See Application Asset Overview.
See Recipe Panel.

reference

A pointer to the output of a recipe. A reference can be used in other flows, so that those flows get the latest version of the output from the referenced recipe.

See Application Asset Overview.
See Flow View Page.

reference dataset

A reference that has been imported into another flow.

See Application Asset Overview.
See Flow View Page.

release

A specific instance of a release that has been imported into the Deployment Manager.SeeOverview of Deployment Manager.

results

A set of generated files or tables containing the results of processing a selected recipe, its datasets, and all upstream dependencies. See Job Details Page.

results profile

Optionally, you can create a profile of your generated results. This profile is available through the Trifacta Application and may assist in analyzing or troubleshooting issues with your dataset. See Overview of Visual Profiling.

role

A role is a set of privileges that governs access levels to one or more types of objects. For more information, see Overview of Authorization.

sample

When you review and interact with your data in the data grid, you are seeing the current state of your recipe applied to a sample of the dataset. If the entire dataset is smaller than the defined limit, you are interacting with the entire dataset.

You can create new samples using one of several supported sampling techniques. See Overview of Sampling.

schedule

You can associate a single schedule with a flow. A schedule is a combination of one or more trigger times and the one or more scheduled destinations that are generated when the trigger is hit. A schedule must have at least one trigger and at least one scheduled destination in order to work.

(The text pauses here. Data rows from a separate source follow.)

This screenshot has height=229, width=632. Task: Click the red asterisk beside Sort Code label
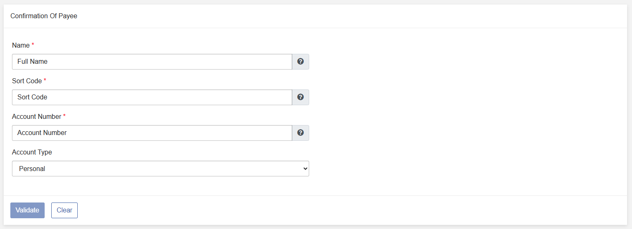(45, 80)
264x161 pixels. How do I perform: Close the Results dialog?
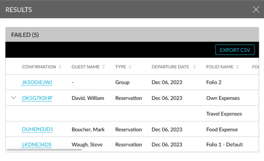pyautogui.click(x=256, y=10)
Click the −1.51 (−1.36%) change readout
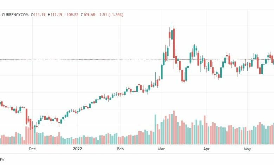This screenshot has height=165, width=274. pos(110,15)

See also trigger and scheduled destination.
See Overview of Scheduling.

scheduled destination

When a schedule's trigger is fired, each recipe that has a scheduled destination associated with it is queued for execution. When the job completes, the outputs specified in the scheduled destination are generated. A recipe may have only one scheduled destination, and a scheduled destination may have multiple outputs (publishing actions) associated with it.

See also schedule and trigger.
See Overview of Scheduling.

schema

A schema defines the column names, data types, and ordering of your dataset. Schemas apply to relational datasources and some file types, such as Avro or Parquet. For more information, see Overview of Schema Management.

snapshot

When a plan is triggered, a snapshot of all tasks in the plan is taken. The tasks of the plan are executed against this snapshot. Subsequent revisions to these objects may impact the execution of the plan. For more information, see Overview of Operationalization.

target

A set of columns, their order, and their formats to which you are attempting to wrangle your dataset. A target represents the schema to which you are attempting to wrangle. You can assign a target to your recipe, and the schema can be superimposed on the columns in the data grid, allowing you to make simple selections to transform your dataset to match the column names, order, and formats of the target. See Overview of Target Schema Mapping.

task

A task is an executable action that is part of a plan. For example, when a plan is triggered, the first task in the plan is queued for execution, which may be to execute all of the recipes and their dependencies in a flow. For more information, see Overview of Operationalization.

trigger

A trigger is a periodic time associated with a schedule. When a trigger's time occurs, all of flows associated with the trigger are queued for execution.

A schedule can have multiple triggers. See also schedule and scheduled destination.
For more information on flow-based triggers, see Overview of Scheduling.

For more information on plan-based triggers, see Overview of Operationalization.

variable (dataset)

A replacement for the parts of a file path to data that change with each refresh. A variable can be overwritten as needed at job runtime.

See Overview of Parameterization.
See Create Dataset with Parameters.

viewer

In an application role, the viewer privilege allows read-only access application objects. This privilege can be applied to object types within an assignable role. See Overview of Authorization.

Application Terms

These terms apply to the Trifacta Application, a web-based application for interacting with your datasets, flows, and recipes.

Add Schedule dialog

Create or modify scheduled executions of your flow.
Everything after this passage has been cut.